▶ **Consignes**
1. D'après la source, quels sont les trois noms désignant ce qui entre dans le sel de M. de La Fontaine ?
2. Selon Perrault dans la source, de quelle nature le sel attique est-il ?

▶ **Source**

• • • • •

Que j’ai toujours haï les pensées du vulgaire !
Les poètes français : recueil des chefs-d’œuvre de la poésie française … Gide (Paris) -1861-1863
Charles Perrault
Perrault : « On a beau vanter le sel attique, il est de même nature que les autres sels; il n’en diffère que du plus au moins; mais celui de M. de La Fontaine est d’une espèce toute nouvelle, il y entre une naïveté, une surprise et une plaisanterie d’un caractère qui lui est tout particulier, qui charme, qui émeut, et qui frappe tout d’une autre manière. » Et, après avoir cité des exemples, il ajoute : « Il y a dans toutes ses fables une infinité de choses semblables, toutes différentes entre elles, et dont il n’y a pas une seule qui ait son modèle dans les écrits des anciens. »

• • • • •

▶ **Lignes de données**
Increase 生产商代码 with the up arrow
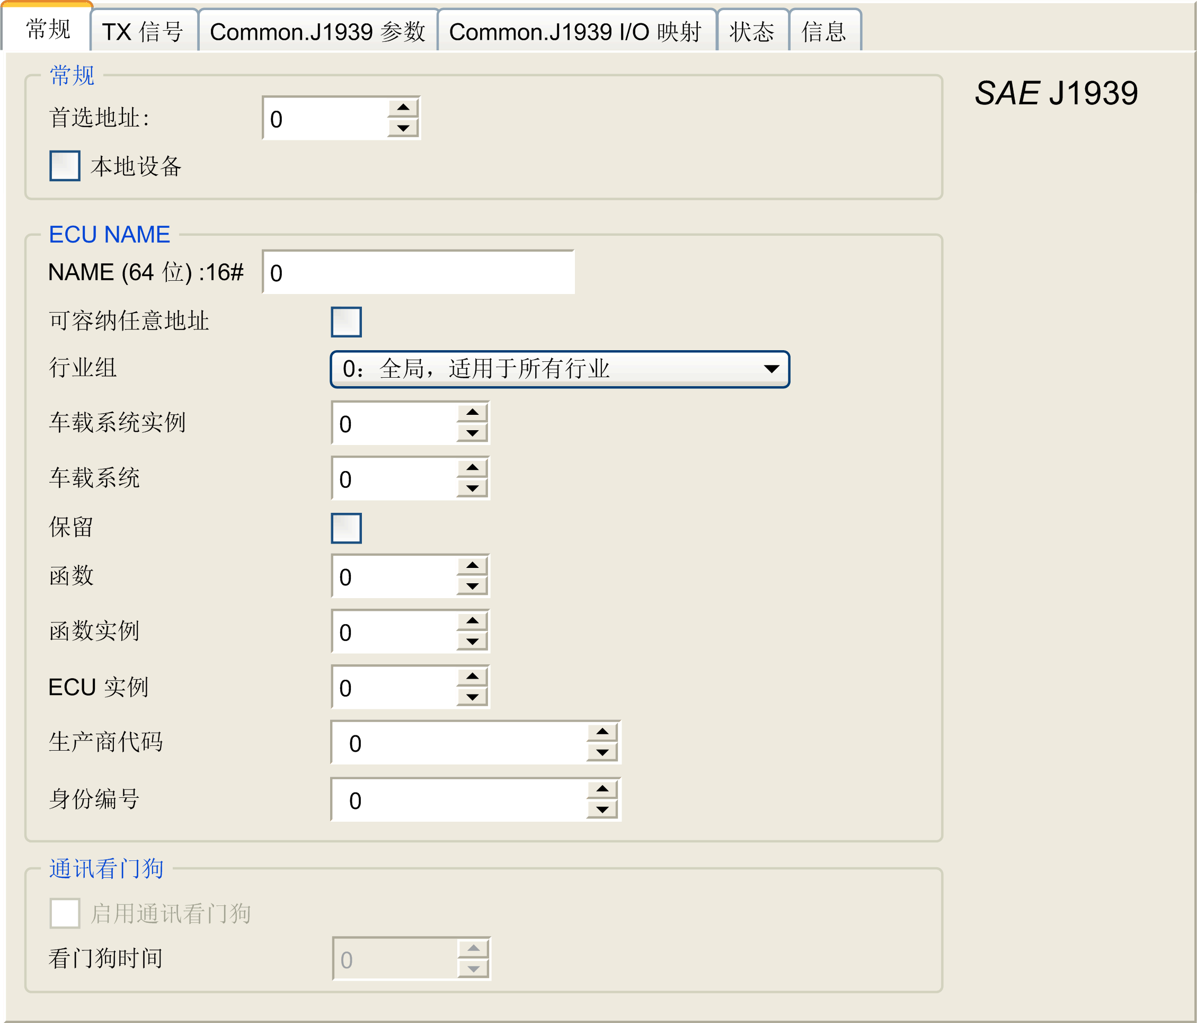The height and width of the screenshot is (1023, 1197). pyautogui.click(x=602, y=732)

• • • • •

▶ **Corrigé**
1. Une naïveté, une surprise et une plaisanterie.

2. Il est de même nature que les autres sels.